Home > .NET 3.5, C# 3.0, LINQ > Upgrade your C# Skills part 4 – LINQ to Objects

Upgrade your C# Skills part 4 – LINQ to Objects

January 2, 2008

If you’ve been following along recently, you’ll know that I have immersed myself in VS2008 and .NET 3.5. No discussion of these new technologies would be complete without addressing LINQ (Language Integrated Query). My problem is that LINQ has been written about to death by a lot of more qualified people than myself. With the other articles in this series I felt like I had something to offer, but here I am not so sure. So here is what I will do: I will hit the lowlights. Instead of showing you how to use LINQ, which you can get just about anywhere, I’m going to focus on when and why to use LINQ. I’ll also show you how to write your own Types that can be consumed by LINQ.

LINQ actually comes in five flavors:

  • LINQ to Objects – using LINQ to query Collections.
  • LINQ to SQL – using LINQ to directly query SQL Server databases.
  • LINQ to Datasets – using LINQ to query disconnected data stored in a DataSet.
  • LINQ to XML – using LINQ to create, read, manage, and query XML formatted data.
  • LINQ to Entities – using LINQ to query databases via the Entity Data Model Framework.

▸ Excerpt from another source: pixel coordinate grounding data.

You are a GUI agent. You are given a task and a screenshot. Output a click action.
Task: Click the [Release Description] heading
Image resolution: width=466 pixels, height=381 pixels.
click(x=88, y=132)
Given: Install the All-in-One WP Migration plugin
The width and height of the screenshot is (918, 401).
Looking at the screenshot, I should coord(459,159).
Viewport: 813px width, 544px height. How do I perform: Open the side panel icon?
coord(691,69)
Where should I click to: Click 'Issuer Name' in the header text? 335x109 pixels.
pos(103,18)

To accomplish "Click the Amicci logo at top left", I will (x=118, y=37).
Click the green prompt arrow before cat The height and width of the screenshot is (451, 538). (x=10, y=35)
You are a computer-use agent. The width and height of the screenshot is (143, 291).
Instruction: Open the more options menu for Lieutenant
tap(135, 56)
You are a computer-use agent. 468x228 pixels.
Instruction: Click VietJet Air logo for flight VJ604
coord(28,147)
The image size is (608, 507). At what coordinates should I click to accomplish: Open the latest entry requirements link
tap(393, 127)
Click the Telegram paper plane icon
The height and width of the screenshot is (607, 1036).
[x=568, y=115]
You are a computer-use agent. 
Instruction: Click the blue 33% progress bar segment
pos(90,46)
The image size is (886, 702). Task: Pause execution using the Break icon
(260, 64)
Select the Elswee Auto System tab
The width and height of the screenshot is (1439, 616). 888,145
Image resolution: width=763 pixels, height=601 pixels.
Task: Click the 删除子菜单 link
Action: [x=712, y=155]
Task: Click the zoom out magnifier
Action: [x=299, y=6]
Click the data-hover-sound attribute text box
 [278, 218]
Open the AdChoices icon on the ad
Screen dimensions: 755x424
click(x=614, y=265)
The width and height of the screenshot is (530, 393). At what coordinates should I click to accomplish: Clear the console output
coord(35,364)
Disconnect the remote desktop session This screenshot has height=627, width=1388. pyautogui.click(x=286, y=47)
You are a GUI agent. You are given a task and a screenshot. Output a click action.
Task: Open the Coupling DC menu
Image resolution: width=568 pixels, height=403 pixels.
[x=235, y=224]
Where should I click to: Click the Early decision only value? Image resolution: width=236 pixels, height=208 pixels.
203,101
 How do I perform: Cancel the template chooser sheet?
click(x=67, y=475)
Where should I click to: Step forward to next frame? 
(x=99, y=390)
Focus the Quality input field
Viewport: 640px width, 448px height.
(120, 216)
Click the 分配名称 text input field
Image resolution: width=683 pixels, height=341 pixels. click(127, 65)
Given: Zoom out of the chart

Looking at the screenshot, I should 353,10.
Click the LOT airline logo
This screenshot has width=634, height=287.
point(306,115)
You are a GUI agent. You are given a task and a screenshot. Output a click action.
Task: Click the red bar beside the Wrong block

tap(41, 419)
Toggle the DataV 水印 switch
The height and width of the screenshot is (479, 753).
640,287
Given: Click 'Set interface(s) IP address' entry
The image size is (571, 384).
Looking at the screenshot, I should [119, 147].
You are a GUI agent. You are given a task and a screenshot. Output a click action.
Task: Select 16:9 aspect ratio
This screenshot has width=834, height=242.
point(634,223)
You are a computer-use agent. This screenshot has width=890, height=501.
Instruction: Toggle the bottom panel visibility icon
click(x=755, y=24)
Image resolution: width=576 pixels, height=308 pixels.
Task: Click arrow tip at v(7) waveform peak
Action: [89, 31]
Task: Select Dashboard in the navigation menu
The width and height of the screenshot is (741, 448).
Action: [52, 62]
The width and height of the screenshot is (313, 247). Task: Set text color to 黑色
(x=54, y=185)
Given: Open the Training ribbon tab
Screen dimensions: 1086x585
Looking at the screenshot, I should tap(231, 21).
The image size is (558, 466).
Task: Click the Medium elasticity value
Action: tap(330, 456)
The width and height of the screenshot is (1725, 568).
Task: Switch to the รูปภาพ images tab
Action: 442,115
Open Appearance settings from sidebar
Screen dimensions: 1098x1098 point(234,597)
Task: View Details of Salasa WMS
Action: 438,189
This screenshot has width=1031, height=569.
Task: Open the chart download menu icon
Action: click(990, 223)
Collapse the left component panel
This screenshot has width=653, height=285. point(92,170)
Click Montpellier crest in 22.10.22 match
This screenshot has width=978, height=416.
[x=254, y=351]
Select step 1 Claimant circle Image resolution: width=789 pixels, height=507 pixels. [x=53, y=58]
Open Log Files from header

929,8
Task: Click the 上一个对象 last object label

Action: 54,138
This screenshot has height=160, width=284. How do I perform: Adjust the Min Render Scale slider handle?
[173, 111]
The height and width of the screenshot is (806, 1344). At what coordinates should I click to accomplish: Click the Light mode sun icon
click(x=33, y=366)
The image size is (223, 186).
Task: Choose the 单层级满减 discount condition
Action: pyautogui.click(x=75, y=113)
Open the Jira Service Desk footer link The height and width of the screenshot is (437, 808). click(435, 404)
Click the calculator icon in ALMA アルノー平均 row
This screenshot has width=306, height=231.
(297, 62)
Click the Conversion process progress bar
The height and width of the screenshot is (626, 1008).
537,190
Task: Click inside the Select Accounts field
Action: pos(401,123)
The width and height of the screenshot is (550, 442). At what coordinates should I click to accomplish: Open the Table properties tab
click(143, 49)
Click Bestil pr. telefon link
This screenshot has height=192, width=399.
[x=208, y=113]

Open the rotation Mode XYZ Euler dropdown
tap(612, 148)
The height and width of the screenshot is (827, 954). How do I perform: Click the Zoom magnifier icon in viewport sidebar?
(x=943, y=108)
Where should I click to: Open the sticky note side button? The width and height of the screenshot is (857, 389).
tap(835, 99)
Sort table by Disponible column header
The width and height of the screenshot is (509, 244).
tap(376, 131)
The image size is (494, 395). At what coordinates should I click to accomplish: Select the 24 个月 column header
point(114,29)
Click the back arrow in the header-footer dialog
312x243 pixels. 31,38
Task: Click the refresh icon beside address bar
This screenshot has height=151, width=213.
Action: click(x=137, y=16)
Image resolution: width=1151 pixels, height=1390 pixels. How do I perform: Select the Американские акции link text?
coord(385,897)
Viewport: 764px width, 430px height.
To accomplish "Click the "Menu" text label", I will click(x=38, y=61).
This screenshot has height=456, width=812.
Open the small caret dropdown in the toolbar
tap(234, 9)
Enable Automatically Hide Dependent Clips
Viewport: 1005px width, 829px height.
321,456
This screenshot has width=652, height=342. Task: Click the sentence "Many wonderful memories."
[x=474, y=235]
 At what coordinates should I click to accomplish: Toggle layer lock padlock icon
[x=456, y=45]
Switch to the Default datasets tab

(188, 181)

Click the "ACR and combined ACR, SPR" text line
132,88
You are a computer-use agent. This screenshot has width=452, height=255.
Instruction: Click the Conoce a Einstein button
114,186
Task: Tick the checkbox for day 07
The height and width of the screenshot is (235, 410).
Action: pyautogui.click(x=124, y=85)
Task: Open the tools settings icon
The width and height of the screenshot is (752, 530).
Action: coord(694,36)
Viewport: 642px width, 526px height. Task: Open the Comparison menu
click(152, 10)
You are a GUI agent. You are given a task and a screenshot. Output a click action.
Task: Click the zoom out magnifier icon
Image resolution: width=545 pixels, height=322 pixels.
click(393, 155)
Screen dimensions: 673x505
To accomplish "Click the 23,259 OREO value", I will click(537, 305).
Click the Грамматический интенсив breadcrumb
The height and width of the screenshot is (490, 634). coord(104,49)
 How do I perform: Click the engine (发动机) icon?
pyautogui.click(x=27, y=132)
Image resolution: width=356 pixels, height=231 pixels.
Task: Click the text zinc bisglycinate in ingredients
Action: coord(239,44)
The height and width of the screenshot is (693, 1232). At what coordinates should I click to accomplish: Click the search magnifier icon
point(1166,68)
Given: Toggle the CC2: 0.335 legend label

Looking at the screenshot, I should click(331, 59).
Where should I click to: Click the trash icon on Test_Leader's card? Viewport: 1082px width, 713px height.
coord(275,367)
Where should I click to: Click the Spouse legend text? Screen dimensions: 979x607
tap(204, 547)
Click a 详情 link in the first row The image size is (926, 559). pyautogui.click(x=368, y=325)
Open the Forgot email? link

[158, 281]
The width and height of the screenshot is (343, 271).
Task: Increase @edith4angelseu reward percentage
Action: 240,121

In this article, I will only cover LINQ to Objects as it provides the foundation for all the others. I will most likely cover LINQ to SQL and LINQ to DataSets in future articles. I have never been much of an XML user, but I may become one with the power of LINQ to XML: if I do, I will write about that at the appropriate time. Same goes for LINQ to Entities: the Entity Data Model Framework should be released sometime in the spring, and I will probably wait until then to cover that topic. So enough of me telling you what I’m not going to write about: let’s get to the real material.

IEnumerable<T>

I teach a weekly class on C# and .NET at my company to a group of procedural programmers, and every time I say something like “IEnumerable of T” I get back a bunch of blank stares. IEnumerable<T> is a generic interface that is implemented by every generic collection type in .NET. It is important to note that this is different from IEnumerator<T>, which we will not be implementing, at least not directly.

IEnumerable<T> is a pretty simple interface. In fact, it only exposes two methods, each called GetEnumerator() – one is generic and one is not. These methods return an IEnumerator<T>, which is just the default looping mechanism for the Collection. You’ll see this implemented in code later in this article.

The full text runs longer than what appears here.